YOUR ASSIGNMENT.
Transcribe each line of the material with no alterations.

PROVIDED INFORMATION.
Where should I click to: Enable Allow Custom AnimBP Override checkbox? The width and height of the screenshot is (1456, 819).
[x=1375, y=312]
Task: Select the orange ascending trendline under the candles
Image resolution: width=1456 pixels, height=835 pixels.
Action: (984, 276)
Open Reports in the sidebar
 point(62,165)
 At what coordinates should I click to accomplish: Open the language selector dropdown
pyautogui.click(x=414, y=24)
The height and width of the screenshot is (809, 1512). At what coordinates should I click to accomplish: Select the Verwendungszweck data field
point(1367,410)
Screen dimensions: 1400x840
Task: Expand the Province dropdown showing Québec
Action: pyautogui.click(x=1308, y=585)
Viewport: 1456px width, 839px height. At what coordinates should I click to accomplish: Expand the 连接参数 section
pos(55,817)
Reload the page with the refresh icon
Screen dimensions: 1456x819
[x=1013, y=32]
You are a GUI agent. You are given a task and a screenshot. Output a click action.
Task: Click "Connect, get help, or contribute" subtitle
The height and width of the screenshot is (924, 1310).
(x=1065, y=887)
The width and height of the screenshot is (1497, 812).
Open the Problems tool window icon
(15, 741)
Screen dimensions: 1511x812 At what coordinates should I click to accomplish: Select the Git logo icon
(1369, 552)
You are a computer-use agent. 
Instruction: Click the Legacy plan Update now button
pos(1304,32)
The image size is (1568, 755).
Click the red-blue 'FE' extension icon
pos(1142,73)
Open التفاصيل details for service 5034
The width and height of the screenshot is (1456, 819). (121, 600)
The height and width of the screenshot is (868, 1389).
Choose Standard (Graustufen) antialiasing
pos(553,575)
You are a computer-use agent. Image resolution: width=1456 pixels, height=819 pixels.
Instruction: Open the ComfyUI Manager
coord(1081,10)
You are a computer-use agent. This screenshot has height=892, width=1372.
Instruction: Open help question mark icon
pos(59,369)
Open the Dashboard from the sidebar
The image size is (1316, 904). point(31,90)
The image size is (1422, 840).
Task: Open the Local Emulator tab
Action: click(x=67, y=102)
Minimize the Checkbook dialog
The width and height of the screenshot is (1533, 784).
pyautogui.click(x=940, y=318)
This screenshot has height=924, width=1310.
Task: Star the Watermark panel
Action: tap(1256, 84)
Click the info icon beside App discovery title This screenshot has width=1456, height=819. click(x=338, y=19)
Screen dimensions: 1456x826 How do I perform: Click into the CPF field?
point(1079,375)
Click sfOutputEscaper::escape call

RESPONSE TO THIS TASK.
Where should I click to: Enable Allow Custom AnimBP Override checkbox? The width and height of the screenshot is (1456, 819).
[x=1375, y=312]
Task: Select the orange ascending trendline under the candles
Image resolution: width=1456 pixels, height=835 pixels.
Action: (984, 276)
Open Reports in the sidebar
 point(62,165)
 At what coordinates should I click to accomplish: Open the language selector dropdown
pyautogui.click(x=414, y=24)
The height and width of the screenshot is (809, 1512). At what coordinates should I click to accomplish: Select the Verwendungszweck data field
point(1367,410)
Screen dimensions: 1400x840
Task: Expand the Province dropdown showing Québec
Action: pyautogui.click(x=1308, y=585)
Viewport: 1456px width, 839px height. At what coordinates should I click to accomplish: Expand the 连接参数 section
pos(55,817)
Reload the page with the refresh icon
Screen dimensions: 1456x819
[x=1013, y=32]
You are a GUI agent. You are given a task and a screenshot. Output a click action.
Task: Click "Connect, get help, or contribute" subtitle
The height and width of the screenshot is (924, 1310).
(x=1065, y=887)
The width and height of the screenshot is (1497, 812).
Open the Problems tool window icon
(15, 741)
Screen dimensions: 1511x812 At what coordinates should I click to accomplish: Select the Git logo icon
(1369, 552)
You are a computer-use agent. 
Instruction: Click the Legacy plan Update now button
pos(1304,32)
The image size is (1568, 755).
Click the red-blue 'FE' extension icon
pos(1142,73)
Open التفاصيل details for service 5034
The width and height of the screenshot is (1456, 819). (121, 600)
The height and width of the screenshot is (868, 1389).
Choose Standard (Graustufen) antialiasing
pos(553,575)
You are a computer-use agent. Image resolution: width=1456 pixels, height=819 pixels.
Instruction: Open the ComfyUI Manager
coord(1081,10)
You are a computer-use agent. This screenshot has height=892, width=1372.
Instruction: Open help question mark icon
pos(59,369)
Open the Dashboard from the sidebar
The image size is (1316, 904). point(31,90)
The image size is (1422, 840).
Task: Open the Local Emulator tab
Action: click(x=67, y=102)
Minimize the Checkbook dialog
The width and height of the screenshot is (1533, 784).
pyautogui.click(x=940, y=318)
This screenshot has height=924, width=1310.
Task: Star the Watermark panel
Action: tap(1256, 84)
Click the info icon beside App discovery title This screenshot has width=1456, height=819. click(x=338, y=19)
Screen dimensions: 1456x826 How do I perform: Click into the CPF field?
point(1079,375)
Click sfOutputEscaper::escape call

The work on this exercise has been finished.